- **PROBLEM**
Please count the lines in the listing below that contain the string "Identify", where case counts, and give only the number.

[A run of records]

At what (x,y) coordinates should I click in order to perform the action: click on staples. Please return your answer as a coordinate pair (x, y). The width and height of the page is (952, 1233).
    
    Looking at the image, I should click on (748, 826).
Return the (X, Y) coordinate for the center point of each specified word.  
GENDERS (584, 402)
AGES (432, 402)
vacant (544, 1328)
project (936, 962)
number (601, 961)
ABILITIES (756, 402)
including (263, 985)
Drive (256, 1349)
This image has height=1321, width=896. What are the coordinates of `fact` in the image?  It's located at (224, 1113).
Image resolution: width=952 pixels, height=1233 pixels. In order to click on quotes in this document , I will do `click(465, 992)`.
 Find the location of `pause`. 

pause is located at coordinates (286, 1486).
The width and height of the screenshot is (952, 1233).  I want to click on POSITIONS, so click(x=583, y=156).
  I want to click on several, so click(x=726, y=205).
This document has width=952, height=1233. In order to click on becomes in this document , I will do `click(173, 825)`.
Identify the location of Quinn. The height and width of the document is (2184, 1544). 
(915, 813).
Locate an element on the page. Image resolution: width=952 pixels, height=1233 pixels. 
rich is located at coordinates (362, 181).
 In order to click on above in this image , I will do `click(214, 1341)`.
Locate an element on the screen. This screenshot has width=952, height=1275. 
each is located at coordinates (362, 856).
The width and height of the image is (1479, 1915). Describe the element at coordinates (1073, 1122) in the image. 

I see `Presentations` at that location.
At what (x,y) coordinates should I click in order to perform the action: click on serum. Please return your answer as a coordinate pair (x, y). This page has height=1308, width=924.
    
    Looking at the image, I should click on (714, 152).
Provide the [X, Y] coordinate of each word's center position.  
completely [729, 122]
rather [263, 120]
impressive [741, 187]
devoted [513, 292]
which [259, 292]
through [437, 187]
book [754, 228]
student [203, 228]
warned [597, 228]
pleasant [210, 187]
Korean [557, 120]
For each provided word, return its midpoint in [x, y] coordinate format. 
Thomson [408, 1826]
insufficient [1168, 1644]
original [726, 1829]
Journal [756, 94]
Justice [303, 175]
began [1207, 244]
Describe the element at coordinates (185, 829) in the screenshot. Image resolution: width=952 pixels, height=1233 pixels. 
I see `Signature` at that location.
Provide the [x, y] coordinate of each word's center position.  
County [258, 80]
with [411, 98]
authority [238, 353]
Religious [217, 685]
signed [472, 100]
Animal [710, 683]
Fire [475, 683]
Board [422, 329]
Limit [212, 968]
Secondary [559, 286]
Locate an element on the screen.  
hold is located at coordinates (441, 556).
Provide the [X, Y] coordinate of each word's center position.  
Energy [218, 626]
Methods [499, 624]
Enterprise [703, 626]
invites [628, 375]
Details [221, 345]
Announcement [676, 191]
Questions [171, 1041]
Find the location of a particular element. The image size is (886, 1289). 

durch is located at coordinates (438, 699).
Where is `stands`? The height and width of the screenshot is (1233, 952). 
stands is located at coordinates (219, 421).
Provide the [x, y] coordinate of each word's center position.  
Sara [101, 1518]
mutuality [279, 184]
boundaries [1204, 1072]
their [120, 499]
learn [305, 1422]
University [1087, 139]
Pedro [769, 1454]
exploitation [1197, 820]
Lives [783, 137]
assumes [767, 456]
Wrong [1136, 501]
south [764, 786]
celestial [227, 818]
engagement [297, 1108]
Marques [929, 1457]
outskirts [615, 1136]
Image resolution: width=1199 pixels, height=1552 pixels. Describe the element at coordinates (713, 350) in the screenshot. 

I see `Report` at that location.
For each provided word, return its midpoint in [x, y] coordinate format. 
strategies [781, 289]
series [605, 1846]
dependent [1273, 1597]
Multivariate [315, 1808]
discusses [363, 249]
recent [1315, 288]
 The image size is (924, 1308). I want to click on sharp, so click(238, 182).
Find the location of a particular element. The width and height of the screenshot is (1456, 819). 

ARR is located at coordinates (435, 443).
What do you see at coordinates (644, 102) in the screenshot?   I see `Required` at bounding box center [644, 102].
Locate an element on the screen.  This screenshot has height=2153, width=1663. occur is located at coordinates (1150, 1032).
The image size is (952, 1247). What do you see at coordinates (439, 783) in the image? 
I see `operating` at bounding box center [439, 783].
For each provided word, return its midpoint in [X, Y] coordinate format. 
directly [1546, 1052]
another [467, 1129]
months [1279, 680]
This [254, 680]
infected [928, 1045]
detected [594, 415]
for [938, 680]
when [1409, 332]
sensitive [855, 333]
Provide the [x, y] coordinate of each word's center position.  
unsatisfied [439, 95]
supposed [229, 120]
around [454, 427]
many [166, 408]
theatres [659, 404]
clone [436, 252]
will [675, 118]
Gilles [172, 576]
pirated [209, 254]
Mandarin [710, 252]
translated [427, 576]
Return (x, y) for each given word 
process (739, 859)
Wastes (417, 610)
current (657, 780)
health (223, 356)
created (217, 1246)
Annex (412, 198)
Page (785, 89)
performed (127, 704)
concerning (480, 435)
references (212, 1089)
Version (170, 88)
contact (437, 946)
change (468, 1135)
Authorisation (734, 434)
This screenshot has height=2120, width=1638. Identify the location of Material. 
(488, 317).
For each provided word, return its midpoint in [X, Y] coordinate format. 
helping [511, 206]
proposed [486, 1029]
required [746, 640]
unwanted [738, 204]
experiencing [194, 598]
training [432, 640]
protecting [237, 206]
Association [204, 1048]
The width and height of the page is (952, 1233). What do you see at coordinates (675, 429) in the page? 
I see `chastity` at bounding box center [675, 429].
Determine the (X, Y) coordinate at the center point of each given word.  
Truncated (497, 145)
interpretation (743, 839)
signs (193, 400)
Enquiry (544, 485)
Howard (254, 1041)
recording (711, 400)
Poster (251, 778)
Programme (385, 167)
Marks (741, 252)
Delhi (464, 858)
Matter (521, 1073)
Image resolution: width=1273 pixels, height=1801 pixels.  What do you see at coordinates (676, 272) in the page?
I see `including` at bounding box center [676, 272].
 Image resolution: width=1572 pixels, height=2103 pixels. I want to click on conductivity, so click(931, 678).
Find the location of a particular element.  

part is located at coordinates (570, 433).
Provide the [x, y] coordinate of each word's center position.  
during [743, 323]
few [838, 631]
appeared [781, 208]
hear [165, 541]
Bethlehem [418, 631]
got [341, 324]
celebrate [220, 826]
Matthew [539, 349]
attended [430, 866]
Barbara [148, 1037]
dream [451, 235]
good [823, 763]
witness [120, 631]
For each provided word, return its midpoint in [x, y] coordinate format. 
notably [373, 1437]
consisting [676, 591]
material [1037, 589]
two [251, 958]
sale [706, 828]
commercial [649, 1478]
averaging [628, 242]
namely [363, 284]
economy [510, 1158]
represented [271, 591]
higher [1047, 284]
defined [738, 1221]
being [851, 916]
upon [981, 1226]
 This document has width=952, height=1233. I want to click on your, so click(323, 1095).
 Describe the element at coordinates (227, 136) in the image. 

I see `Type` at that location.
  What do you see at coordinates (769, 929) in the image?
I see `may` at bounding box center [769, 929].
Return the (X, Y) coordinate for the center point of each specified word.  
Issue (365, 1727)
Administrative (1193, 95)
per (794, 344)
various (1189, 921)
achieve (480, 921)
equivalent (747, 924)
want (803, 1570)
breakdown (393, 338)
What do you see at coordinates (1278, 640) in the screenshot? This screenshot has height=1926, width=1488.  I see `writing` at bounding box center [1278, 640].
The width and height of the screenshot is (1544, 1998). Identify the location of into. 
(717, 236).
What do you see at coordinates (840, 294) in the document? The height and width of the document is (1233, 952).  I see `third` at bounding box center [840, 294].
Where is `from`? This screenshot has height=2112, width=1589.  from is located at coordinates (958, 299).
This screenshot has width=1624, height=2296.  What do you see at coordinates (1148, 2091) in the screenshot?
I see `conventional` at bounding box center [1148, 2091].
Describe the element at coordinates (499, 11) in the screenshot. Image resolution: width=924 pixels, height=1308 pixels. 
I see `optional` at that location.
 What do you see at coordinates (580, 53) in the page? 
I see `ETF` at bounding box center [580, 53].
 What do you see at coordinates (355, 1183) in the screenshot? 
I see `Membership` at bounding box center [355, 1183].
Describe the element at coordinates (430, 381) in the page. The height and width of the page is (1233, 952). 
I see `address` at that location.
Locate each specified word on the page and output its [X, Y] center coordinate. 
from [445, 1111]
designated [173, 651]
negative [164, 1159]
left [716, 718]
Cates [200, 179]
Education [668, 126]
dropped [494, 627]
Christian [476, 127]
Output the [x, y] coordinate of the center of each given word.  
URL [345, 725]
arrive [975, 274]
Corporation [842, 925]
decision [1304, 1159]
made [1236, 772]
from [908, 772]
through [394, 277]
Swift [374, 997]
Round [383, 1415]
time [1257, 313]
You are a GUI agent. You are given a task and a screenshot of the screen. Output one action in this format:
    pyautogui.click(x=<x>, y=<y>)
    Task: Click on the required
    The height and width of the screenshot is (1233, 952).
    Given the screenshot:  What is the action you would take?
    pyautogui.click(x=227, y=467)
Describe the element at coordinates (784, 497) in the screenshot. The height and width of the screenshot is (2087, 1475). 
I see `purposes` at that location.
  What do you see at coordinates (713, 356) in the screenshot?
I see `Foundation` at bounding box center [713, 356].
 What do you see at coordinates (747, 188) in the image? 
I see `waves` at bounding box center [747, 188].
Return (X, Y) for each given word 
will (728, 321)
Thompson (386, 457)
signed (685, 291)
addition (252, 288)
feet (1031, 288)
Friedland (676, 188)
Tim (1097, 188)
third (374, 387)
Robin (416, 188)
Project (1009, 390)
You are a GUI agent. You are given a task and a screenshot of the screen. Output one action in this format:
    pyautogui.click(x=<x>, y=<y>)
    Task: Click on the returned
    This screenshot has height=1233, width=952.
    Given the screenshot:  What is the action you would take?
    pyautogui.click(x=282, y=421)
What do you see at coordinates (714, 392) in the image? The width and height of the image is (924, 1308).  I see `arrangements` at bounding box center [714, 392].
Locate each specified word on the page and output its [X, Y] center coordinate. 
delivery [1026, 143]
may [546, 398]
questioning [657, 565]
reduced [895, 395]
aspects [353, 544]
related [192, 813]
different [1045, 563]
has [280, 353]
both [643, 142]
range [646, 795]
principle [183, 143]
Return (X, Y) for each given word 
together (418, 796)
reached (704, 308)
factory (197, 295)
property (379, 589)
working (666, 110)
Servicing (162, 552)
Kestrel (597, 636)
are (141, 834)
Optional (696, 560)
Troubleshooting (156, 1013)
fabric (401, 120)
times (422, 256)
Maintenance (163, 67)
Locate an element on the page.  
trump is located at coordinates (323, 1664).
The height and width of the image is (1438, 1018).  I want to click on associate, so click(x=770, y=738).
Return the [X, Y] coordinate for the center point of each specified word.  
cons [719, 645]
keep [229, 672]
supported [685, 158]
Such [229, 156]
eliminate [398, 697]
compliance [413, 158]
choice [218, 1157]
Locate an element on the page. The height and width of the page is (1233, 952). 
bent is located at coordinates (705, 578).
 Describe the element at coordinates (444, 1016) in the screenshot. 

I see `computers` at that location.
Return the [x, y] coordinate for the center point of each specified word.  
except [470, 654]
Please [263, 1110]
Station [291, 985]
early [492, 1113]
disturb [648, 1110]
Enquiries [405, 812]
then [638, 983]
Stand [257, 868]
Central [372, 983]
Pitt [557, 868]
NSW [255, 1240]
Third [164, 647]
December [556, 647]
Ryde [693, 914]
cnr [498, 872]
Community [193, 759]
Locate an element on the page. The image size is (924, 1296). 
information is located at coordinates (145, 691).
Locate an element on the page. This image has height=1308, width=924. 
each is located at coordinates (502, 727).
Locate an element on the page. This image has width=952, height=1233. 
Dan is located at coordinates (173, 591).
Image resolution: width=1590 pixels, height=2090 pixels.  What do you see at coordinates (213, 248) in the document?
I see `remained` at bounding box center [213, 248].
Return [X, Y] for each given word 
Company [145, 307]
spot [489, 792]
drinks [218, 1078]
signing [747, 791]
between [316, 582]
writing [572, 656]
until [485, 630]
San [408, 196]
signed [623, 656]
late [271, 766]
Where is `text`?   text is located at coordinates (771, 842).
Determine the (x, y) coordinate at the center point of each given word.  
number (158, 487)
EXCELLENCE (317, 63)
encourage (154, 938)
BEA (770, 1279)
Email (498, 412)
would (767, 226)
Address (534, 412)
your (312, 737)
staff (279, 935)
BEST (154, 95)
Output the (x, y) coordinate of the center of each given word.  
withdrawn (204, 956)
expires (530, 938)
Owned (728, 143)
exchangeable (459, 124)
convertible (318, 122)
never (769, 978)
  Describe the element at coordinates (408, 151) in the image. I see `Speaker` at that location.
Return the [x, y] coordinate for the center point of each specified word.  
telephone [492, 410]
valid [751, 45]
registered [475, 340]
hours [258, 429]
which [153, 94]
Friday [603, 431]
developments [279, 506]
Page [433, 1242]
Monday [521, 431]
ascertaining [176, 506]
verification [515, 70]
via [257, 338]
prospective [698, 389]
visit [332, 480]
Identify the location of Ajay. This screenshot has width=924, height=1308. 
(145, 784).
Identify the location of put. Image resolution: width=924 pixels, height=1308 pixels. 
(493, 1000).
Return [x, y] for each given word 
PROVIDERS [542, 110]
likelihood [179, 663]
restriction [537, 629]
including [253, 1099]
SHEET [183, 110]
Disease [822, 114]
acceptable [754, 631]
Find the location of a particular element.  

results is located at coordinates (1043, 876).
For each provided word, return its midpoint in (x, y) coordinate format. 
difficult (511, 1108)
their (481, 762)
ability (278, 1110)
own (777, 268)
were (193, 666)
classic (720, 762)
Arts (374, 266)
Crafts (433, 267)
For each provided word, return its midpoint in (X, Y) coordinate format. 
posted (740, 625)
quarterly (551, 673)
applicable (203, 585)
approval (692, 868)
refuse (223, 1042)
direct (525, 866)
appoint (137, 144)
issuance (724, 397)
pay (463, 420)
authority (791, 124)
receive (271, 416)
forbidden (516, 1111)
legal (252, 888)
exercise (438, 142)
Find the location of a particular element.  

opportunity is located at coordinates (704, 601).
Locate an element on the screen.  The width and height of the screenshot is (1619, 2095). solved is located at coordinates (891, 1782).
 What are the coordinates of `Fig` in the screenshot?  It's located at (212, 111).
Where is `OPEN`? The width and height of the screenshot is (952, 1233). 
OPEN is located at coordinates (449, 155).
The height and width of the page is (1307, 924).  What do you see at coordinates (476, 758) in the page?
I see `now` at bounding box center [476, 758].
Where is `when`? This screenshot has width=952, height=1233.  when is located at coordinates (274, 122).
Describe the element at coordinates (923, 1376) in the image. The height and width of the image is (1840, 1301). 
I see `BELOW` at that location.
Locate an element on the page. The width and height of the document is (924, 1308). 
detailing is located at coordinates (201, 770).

- **CORRECT RESULT**
5